Elite Virginians on Gambling
The growing appeal of cockfights reflected changes in elite attitudes and pioneer conditions--- during the mid-eighteenth century.
Philip Vickers Fithian, a plantation tutor during the early 1770s, recorded the prevalence of betting among the elite and attested Virginians' proficiency at the practice.
His charges, sons of a prominent planter, all showed great interest in betting sports, demonstrating an aptitude for pastimes in which they would naturally participate as mature members of the elite.
A devout Presbyterian from the North, Fithian was startled to find that even the local person joined the play.
The minister's participation suggested the cultural identification of the Anglican establishment with the planter elite.
Gentry and church dominated Virginia society together. The secular seat of their authority resided at the country courthouse, which served as community center and as backdrop for local cockfights.
In the later eighteenth century, crowds gathered round the pits to witness the matches.

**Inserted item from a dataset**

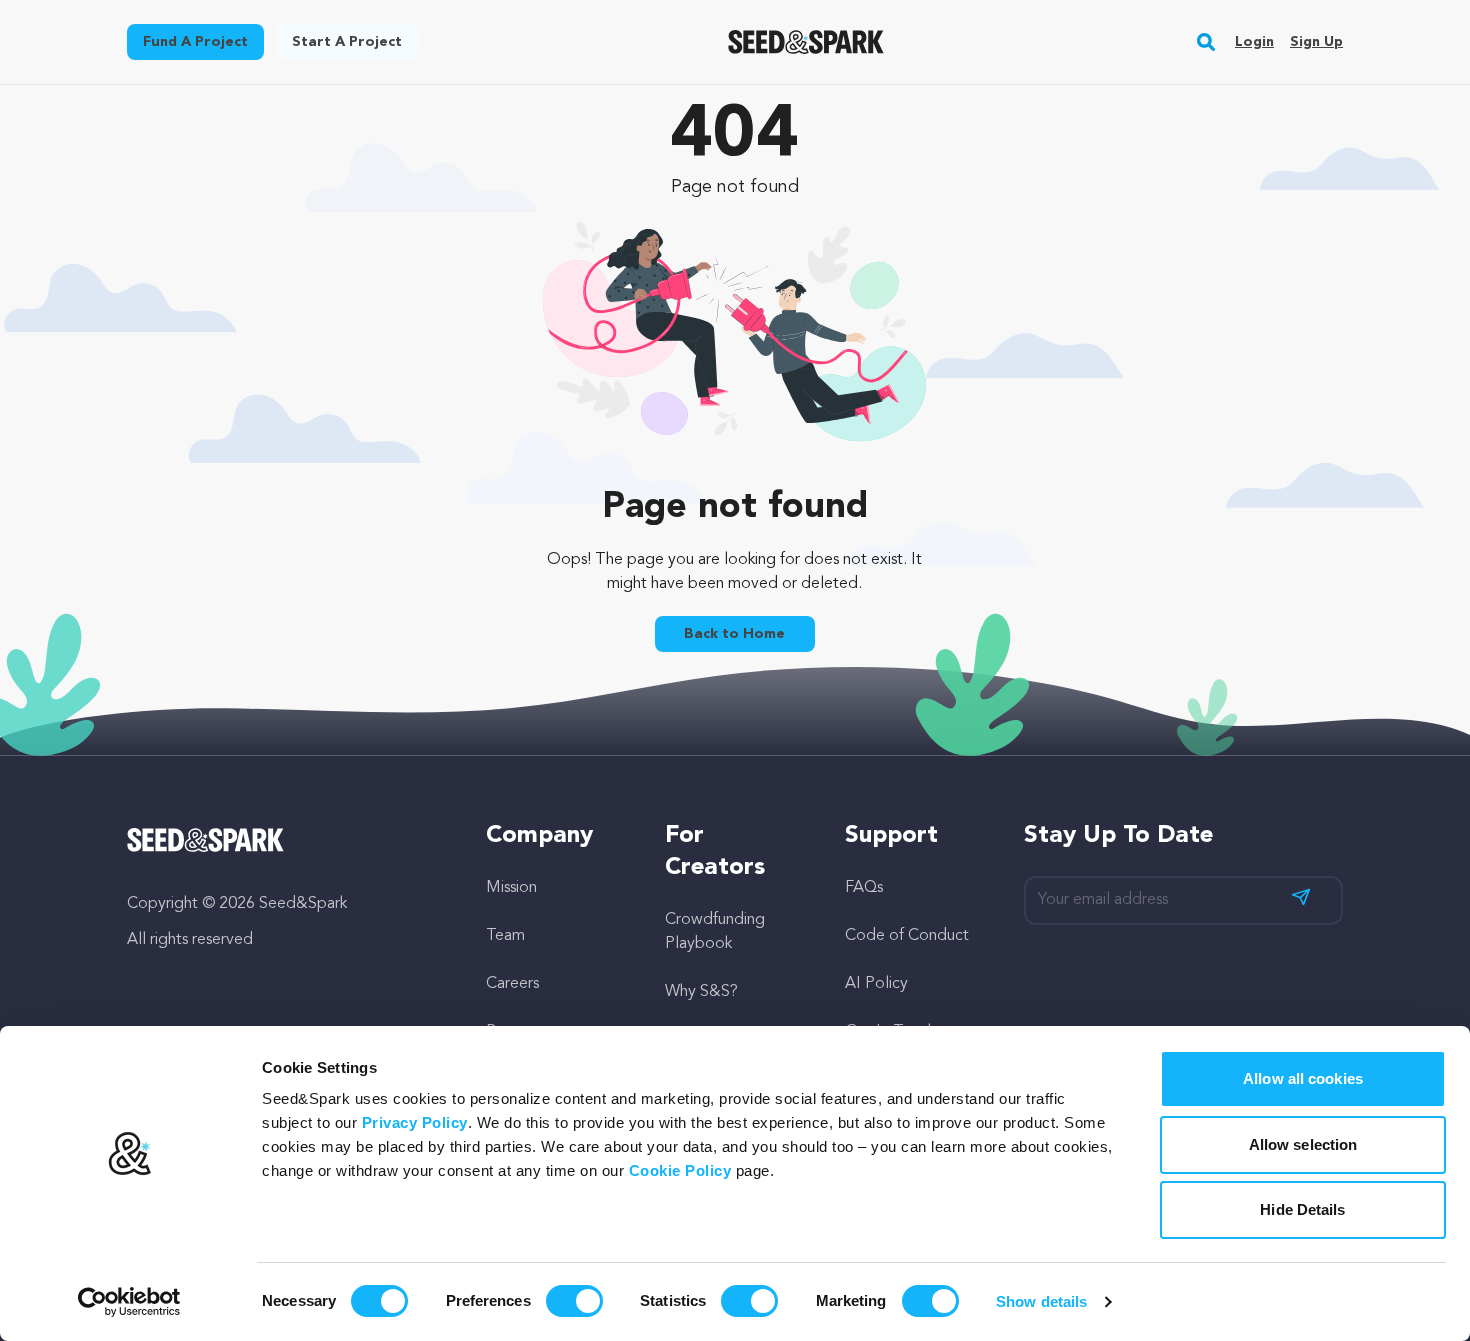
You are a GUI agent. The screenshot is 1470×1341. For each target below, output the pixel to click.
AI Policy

Now secure at their locos of power, 'genteel people... promiscuously mingled' not only with 'vulgar and debased' whites, as in England, but with black slaves as well.
Paradoxically, heightened appreciation for such a bloody diversion as cockfighting implied greater refinement to the colonists because it likened them to Englishmen.
Over the course of the eighteenth century, planters in the Old Dominion made conscious attempts to imitate the cultural forms of their English counterparts, including patterns of genteel gaming.
The informal horse sprints of the seventeenth century gradually gave way by the mid-eighteenth century to subscription meets at circular race tracks.
Members of the gentry began to import English racing stock and to keep horses exclusively for the turf.
Moreover, planters' sons more customarily visited London in order to 'complete their education in polite society'.
In that metropolis, the youths of Virginia learned their intricacies of gambling as only savvy sharpers and titled gentlemen could teach them.
Such an education heightened in the colony the popularity of household and tavern games like cards and dice, the most fashionable diversions among London nobility.
Great planters, who had long preferred outdoor pastimes gambled increasingly at table games after mid-century.
Colonists in eighteenth-century South Carolina and New York looked similarly to the example of English play.
Prior to 1750, Carolinians had also raced horses along open stretches of road. Afterwards, they erected round tracks, gave them English names like York Course and New Market, and established racing seasons.
In addition, as in Britain, cockfights often accompanied these race meets, offering that dose of sporting brutality that characterized not frontier conditions but rather civilized society in the Anglo-American world of the eighteenth century.
Owing most likely to tolerant attitudes inherited from the first Dutch settlers, New York City had permitted horse racing since the mid-seventeenth century, when the sport earned the governor's approval 'not so much for the diversity of youth alone', as for 'bettering the breed of horses'.
By the mid-eighteenth century, New York, like low-country Virginia, and South Carolina, had developed a schedule of organized racing.